Qué duro es asumir las críticas. Cuando estudiaba arquitectura aprendíamos a proyectar proyectando. Es decir, concebíamos y dibujábamos los espacios y luego corregíamos con el profesor del taller o con los compañeros. Y este era el sistema. En cada nueva corrección aprendíamos algo y era ésta la manera de avanzar.

Y cuando te decían que algo estaba mal… ¡qué arduo resultaba! No sólo porque tenías que seguir trabajando, modificar el proyecto e invertir más tiempo. Era difícil porque resulta duro asumir críticas. Darte cuenta de que has hecho algo mal. Y ese algo puede ser una cuestión puntual o un vicio, un hábito negativo que arrastras y que te conviene deshacer.

Lo mismo sucede en nuestra vida diaria. Nosotros actuamos y no siempre somos conscientes de lo que hacemos, de cómo lo llevamos a cabo o de las repercusiones de nuestras acciones. Y el día que alguien –que te quiere- te fuerza a verlo te pone en una situación incómoda, tensa. Te vuelcas hacia adentro y tu mente se resiste a reconocerlo. Buscamos excusas, explicaciones, cambiamos el punto de vista porque es más fácil que confirmarlo. Pero podemos hacer el trabajo, enfrentarnos. Si varias personas han coincidido en lo mismo a lo largo del tiempo, ¿es posible que me beneficie cambiar cierta actitud?

Por supuesto, no me refiero a críticas hostiles. Había profesores que humillaban al estudiante inexperto que enseñaba sus bocetos. He visto a muchos compañeros llorar por el trato inapropiado de ciertos arquitectos que se supone que tienen que enseñar la profesión. Por suerte, pocas veces me tropecé con energúmenos de ese tipo. Casi todos mis profesores fueron buenos o estupendos. Aprendí mucho de ellos y supieron hacerme ver dónde podía mejorar y cómo conseguir mejores proyectos. Es fácil diferenciar una crítica constructiva de una hostil. La primera te la dicen en privado, bajito. Cuidan el vocabulario, el tono de voz y te la dan con amor. Con amor y con crudeza. La segunda la suelen gritar, elegir las palabras más humillantes y vanagloriarse por el hecho de avergonzarte.

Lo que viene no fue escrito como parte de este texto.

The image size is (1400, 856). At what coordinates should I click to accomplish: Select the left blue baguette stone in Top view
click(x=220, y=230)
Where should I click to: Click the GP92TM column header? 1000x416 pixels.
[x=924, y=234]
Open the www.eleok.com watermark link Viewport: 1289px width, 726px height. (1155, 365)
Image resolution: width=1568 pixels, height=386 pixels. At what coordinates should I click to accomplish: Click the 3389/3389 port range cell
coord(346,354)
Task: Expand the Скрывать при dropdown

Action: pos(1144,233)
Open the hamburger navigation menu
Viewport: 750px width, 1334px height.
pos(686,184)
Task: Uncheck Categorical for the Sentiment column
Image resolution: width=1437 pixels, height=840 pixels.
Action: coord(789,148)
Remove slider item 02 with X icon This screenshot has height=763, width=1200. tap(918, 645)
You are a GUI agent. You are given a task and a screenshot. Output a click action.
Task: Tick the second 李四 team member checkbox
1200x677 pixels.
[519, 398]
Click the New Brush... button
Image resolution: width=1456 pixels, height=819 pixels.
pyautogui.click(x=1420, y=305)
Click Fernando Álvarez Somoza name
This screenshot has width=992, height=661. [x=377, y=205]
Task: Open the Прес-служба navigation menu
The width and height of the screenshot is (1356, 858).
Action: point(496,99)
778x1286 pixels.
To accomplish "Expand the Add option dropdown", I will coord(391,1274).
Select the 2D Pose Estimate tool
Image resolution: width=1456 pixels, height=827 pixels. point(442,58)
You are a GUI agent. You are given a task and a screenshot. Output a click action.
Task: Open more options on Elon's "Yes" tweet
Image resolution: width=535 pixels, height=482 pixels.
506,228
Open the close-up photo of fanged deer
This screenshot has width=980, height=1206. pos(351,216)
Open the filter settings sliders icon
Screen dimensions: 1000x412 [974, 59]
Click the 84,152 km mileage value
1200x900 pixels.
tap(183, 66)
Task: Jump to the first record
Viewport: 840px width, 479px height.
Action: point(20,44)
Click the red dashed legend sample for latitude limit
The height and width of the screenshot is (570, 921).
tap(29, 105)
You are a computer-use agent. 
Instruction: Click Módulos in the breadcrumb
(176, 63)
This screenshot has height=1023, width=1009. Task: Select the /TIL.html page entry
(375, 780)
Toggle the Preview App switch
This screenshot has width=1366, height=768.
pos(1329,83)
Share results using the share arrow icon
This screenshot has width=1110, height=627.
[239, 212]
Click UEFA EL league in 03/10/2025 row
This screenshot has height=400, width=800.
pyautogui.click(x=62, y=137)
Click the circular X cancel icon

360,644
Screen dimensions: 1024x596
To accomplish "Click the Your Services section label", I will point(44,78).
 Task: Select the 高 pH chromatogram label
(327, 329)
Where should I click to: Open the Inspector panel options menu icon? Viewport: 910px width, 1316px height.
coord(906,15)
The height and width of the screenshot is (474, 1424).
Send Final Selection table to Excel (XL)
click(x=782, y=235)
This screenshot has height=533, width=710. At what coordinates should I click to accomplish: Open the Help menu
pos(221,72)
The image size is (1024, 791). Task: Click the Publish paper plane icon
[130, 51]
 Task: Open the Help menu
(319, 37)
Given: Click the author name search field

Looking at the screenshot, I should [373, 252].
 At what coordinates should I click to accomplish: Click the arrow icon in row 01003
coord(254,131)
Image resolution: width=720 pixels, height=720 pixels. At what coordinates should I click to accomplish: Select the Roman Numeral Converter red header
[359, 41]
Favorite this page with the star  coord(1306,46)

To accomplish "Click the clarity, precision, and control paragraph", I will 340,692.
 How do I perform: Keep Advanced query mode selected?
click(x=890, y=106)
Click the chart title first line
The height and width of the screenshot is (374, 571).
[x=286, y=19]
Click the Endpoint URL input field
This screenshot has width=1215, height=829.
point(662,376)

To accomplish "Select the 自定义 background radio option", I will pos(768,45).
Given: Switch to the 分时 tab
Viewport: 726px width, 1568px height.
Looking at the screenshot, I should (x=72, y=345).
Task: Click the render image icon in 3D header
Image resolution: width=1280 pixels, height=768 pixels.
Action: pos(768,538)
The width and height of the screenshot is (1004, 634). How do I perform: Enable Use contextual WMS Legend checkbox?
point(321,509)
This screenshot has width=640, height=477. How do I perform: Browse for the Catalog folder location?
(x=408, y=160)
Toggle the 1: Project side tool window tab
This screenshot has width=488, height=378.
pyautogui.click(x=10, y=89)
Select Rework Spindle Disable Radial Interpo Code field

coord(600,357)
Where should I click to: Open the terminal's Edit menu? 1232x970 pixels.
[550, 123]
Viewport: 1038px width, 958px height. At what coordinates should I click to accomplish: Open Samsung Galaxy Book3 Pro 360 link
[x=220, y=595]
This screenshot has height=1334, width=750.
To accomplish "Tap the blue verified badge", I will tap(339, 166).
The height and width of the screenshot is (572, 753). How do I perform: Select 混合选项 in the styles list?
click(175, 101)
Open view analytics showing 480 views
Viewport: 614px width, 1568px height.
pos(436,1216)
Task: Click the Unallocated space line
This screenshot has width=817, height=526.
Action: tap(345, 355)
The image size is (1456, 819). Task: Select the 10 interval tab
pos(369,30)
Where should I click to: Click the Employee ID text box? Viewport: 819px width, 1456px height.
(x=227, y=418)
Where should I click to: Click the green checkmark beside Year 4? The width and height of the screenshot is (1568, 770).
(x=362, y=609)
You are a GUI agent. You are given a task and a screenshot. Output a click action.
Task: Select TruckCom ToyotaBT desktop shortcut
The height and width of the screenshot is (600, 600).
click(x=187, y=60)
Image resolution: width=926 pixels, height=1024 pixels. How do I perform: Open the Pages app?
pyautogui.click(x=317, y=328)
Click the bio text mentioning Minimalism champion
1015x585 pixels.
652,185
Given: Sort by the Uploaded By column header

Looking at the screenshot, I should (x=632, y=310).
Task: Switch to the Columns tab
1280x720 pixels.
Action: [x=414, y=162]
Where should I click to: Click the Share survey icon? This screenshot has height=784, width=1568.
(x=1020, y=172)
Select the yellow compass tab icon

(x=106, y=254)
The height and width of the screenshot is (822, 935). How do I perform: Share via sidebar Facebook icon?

No obstante, hoy me refiero a las críticas constructivas. Además, cuando haces algo mal esto puede tener repercusión para otras personas. Yo he cometido fallos en mi trabajo. Es muy duro darse cuenta. Y estos fallos han afectado de una u otra manera a clientes o agentes relacionados con la construcción.

Lo mismo me ha sucedido en el nivel personal. Mis actos o mis decisiones han afectado a otras personas. Y cuando te lo dicen duele. Y volvemos a buscar excusas y ser indulgentes con nosotros mismos. Pero… ¿y si lo reconocemos? ¿Y si nos damos cuenta de que así ha sido y, sin martirizarnos con innecesarias culpas, asumimos nuestros actos?

Cuando lo reconocemos podemos avanzar. Crecemos. Y si la crítica se refería a un hábito más que a una situación concreta, puede ser el detonante para trabajar una faceta nuestra de la que no éramos conscientes. Demos ese duro paso. Hace falta mucha humildad, sobre todo, ante nosotros mismos.

En muchas ocasiones crecer empieza por el duro momento de reconocer una crítica.